■ Rows of pointing data:
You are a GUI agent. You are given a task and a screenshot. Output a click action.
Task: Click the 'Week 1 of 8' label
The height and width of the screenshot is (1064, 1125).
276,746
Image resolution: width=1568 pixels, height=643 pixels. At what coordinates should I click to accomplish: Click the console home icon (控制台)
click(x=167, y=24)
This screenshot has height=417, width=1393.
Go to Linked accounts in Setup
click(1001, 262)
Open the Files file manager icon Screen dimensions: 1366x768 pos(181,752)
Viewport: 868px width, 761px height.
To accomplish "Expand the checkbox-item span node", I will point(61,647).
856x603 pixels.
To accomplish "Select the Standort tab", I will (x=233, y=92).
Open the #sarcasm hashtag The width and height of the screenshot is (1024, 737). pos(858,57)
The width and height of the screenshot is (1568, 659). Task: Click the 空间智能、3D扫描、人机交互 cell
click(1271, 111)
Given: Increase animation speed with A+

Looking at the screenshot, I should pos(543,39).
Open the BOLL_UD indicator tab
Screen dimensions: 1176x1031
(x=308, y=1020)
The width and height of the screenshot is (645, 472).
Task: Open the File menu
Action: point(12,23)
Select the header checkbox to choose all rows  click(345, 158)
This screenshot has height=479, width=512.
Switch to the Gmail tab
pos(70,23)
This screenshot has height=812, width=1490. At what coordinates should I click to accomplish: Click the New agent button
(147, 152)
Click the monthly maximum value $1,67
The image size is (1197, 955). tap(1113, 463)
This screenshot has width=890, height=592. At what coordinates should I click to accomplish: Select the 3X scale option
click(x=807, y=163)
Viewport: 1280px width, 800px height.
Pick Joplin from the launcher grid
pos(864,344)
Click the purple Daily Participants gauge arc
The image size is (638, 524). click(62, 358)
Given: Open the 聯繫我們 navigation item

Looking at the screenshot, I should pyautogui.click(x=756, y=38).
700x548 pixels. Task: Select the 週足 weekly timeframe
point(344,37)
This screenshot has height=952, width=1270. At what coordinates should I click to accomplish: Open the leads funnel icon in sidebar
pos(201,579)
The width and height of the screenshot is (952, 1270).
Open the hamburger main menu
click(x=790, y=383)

■ WHAT IS ASKED: Render the lines of the records above as a JSON list of strings, one string per line, leaving out blank lines.

■ SOLUTION TO THIS PROBLEM:
[
  "You are a GUI agent. You are given a task and a screenshot. Output a click action.",
  "Task: Click the 'Week 1 of 8' label",
  "The height and width of the screenshot is (1064, 1125).",
  "276,746",
  "Image resolution: width=1568 pixels, height=643 pixels. At what coordinates should I click to accomplish: Click the console home icon (控制台)",
  "click(x=167, y=24)",
  "This screenshot has height=417, width=1393.",
  "Go to Linked accounts in Setup",
  "click(1001, 262)",
  "Open the Files file manager icon Screen dimensions: 1366x768 pos(181,752)",
  "Viewport: 868px width, 761px height.",
  "To accomplish \"Expand the checkbox-item span node\", I will point(61,647).",
  "856x603 pixels.",
  "To accomplish \"Select the Standort tab\", I will (x=233, y=92).",
  "Open the #sarcasm hashtag The width and height of the screenshot is (1024, 737). pos(858,57)",
  "The width and height of the screenshot is (1568, 659). Task: Click the 空间智能、3D扫描、人机交互 cell",
  "click(1271, 111)",
  "Given: Increase animation speed with A+",
  "Looking at the screenshot, I should pos(543,39).",
  "Open the BOLL_UD indicator tab",
  "Screen dimensions: 1176x1031",
  "(x=308, y=1020)",
  "The width and height of the screenshot is (645, 472).",
  "Task: Open the File menu",
  "Action: point(12,23)",
  "Select the header checkbox to choose all rows  click(345, 158)",
  "This screenshot has height=479, width=512.",
  "Switch to the Gmail tab",
  "pos(70,23)",
  "This screenshot has height=812, width=1490. At what coordinates should I click to accomplish: Click the New agent button",
  "(147, 152)",
  "Click the monthly maximum value $1,67",
  "The image size is (1197, 955). tap(1113, 463)",
  "This screenshot has width=890, height=592. At what coordinates should I click to accomplish: Select the 3X scale option",
  "click(x=807, y=163)",
  "Viewport: 1280px width, 800px height.",
  "Pick Joplin from the launcher grid",
  "pos(864,344)",
  "Click the purple Daily Participants gauge arc",
  "The image size is (638, 524). click(62, 358)",
  "Given: Open the 聯繫我們 navigation item",
  "Looking at the screenshot, I should pyautogui.click(x=756, y=38).",
  "700x548 pixels. Task: Select the 週足 weekly timeframe",
  "point(344,37)",
  "This screenshot has height=952, width=1270. At what coordinates should I click to accomplish: Open the leads funnel icon in sidebar",
  "pos(201,579)",
  "The width and height of the screenshot is (952, 1270).",
  "Open the hamburger main menu",
  "click(x=790, y=383)"
]